Problem requirements >>
In the listing below, locate the lines that hold the string "will". Copy those lines.

Exercise data >>

----

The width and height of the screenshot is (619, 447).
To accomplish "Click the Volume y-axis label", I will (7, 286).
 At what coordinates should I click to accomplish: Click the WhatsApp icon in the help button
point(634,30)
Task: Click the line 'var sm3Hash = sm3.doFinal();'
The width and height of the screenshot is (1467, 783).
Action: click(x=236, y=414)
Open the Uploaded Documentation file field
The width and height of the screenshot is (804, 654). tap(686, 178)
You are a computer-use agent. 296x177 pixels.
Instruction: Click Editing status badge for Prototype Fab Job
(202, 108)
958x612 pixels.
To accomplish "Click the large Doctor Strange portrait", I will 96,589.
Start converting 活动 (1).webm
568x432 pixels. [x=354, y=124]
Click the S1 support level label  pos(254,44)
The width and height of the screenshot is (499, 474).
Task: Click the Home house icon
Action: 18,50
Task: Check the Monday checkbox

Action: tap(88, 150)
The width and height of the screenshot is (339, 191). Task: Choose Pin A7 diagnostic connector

----

Exercise solution >>
To accomplish "Click the Volume y-axis label", I will (7, 286).
To accomplish "Click the large Doctor Strange portrait", I will 96,589.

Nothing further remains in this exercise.